La durissima legge Usa sui conflitti d’interesse ha due piccole eccezioni: il presidente e il suo vice

Certo, è difficile considerare seriamente il tema dei conflitti di interesse in una Repubblica in cui diventare presidente costa un miliardo di dollari e più. Eppure Donald Trump ha aperto una stagione nuova persino per una democrazia fortemente esposta ai poteri privati o para privati come gli Stati Uniti: l’attuale presidente americano monetizza la sua carica per sé, per la sua famiglia e per i suoi famigli. Vende oggetti con la sua firma come fosse un supermercato, legifera su settori in cui investe (le criptovalute, tra gli altri), remunera i donatori della sua campagna con ricchi contratti federali: in nove mesi alla Casa Bianca, soprattutto grazie alle stablecoin, ha aumentato il suo patrimonio di 4-5 miliardi di dollari e incassato profitti per circa un miliardo (vedi Il Fatto economico di lunedì scorso).

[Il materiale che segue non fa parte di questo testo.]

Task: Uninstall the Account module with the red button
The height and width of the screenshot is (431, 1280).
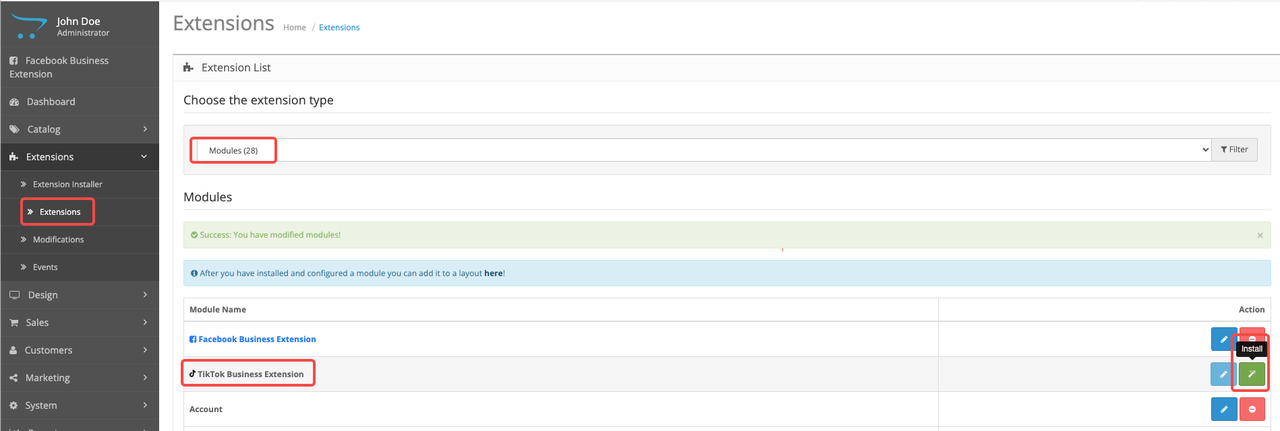Action: [1252, 409]
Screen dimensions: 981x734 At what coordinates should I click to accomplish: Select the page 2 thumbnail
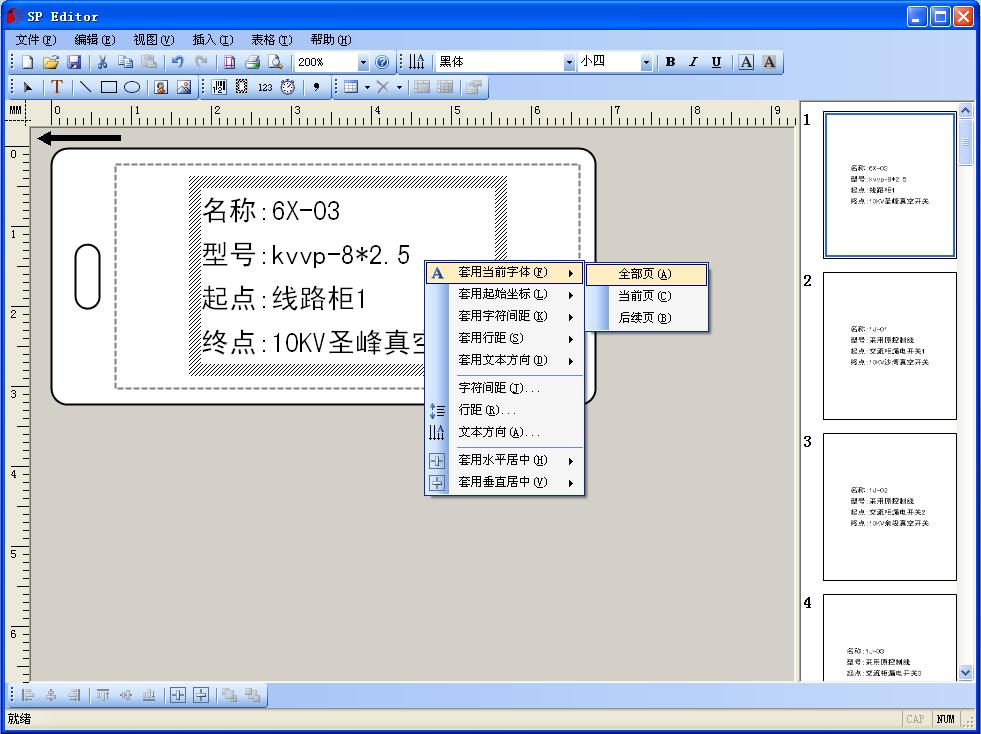[889, 345]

La domanda è: ma negli Stati Uniti, patria del liberalismo, dicono, non c’è una legge contro il conflitto d’interessi? Certo che c’è, e durissima, nata dopo le disinvolture e i crimini dell’amministrazione di Richard Nixon (parliamo del cosiddetto “Watergate”): ogni funzionario del ramo esecutivo è tenuto, pena la prigione, a evitare conflitti di interesse finanziari. Con due eccezioni: il presidente e il suo vice, oggi Donald Trump e J.D. Vance. La ratio della scelta fu di evitare, in un sistema in cui la presidenza ha tratti imperiali o regali, che i vertici politici dello Stato potessero trovarsi nella condizione di doversi astenere dal poter decidere alcune materie su cui avessero o avessero avuto interessi finanziari. Finora i presidenti americani, ancorché non vincolati, si erano volontariamente sottomessi al regime valido per i loro dipendenti: “Tutti gli altri presidenti dalla Guerra Civile in poi hanno evitato volontariamente i conflitti. Hanno capito quanto questo sia importante: l’esenzione presidenziale prevista dalla legge mina la fiducia del pubblico nel governo”, ha detto alla Cnn Richard Painter, che fu l’avvocato esperto in etica alla Casa Bianca di George W. Bush.

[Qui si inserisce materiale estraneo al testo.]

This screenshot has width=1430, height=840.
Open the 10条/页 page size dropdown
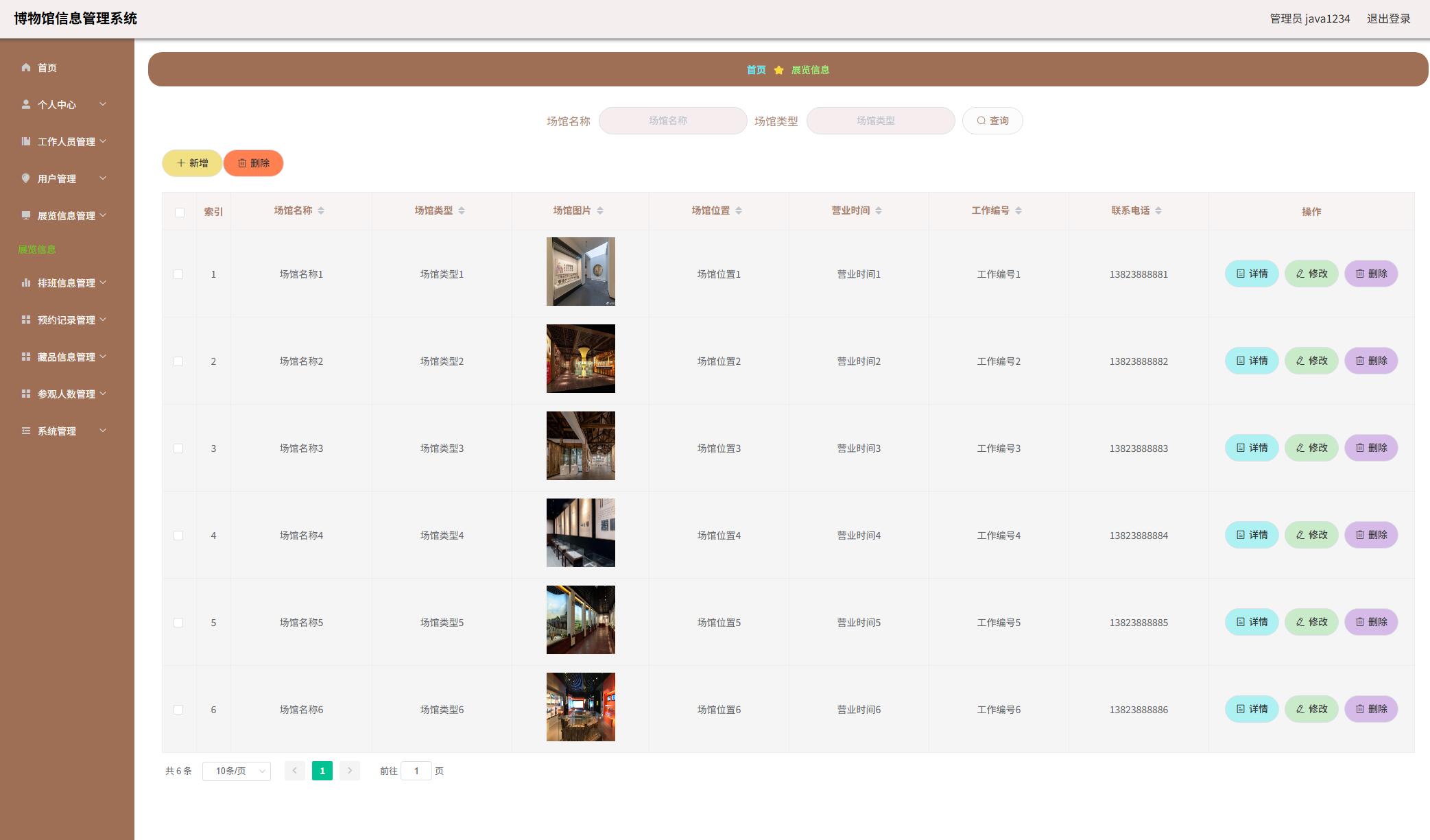click(237, 771)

È così che siamo arrivati al tizio che vende orologi e calzini col suo nome sopra e si fa leggi con cui guadagna miliardi. Con un ulteriore aspetto paradossale: mentre Trump si trasforma in Walmart, chi lavora per lui è sottoposto a un’occhiuta procedura sui suoi beni ed è quasi sempre costretto a vendere proprietà e smobilitare investimenti.

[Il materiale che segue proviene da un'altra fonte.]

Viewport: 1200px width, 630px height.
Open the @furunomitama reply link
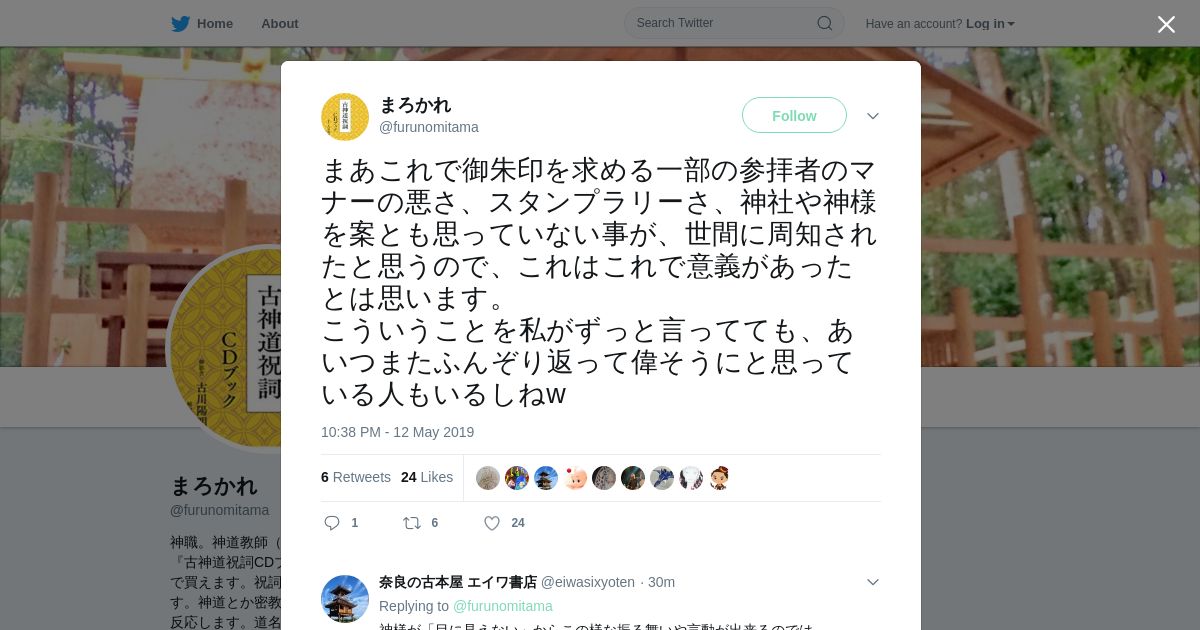(x=503, y=606)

Il caso di scuola è quello del segretario al Tesoro Scott Bessent, una vita nella finanza (fu tra gli affossatori della sterlina nel 1992, insieme a George Soros, per cui ha lavorato), in particolare a fondare e gestire hedge fund, dal 2015 a capo di Key Square. Bessent, insomma, è miliardario e da quando è entrato nel governo ha dismesso il 96% delle partecipazioni giudicate a rischio, ma i controllori federali a settembre gli hanno scritto – la lettera è finita sul New York Times – lamentandosi per il 4% restante, proprietà tra le quali c’è una fattoria per cui non si è ancora presentato un compratore…

E Trump? A gennaio il suo staff ha presentato il “piano etico” della futura presidenza, assicurando solo che Donald non avrebbe avuto “alcun coinvolgimento diretto” nella gestione della Trump Organisation e che la sua sarebbe stata la Casa Bianca “più trasparente della storia” degli Stati Uniti. Quanto al coinvolgimento negli affari non sappiamo, invece il “chissenefrega” rispetto ai conflitti d’interesse è decisamente trasparente.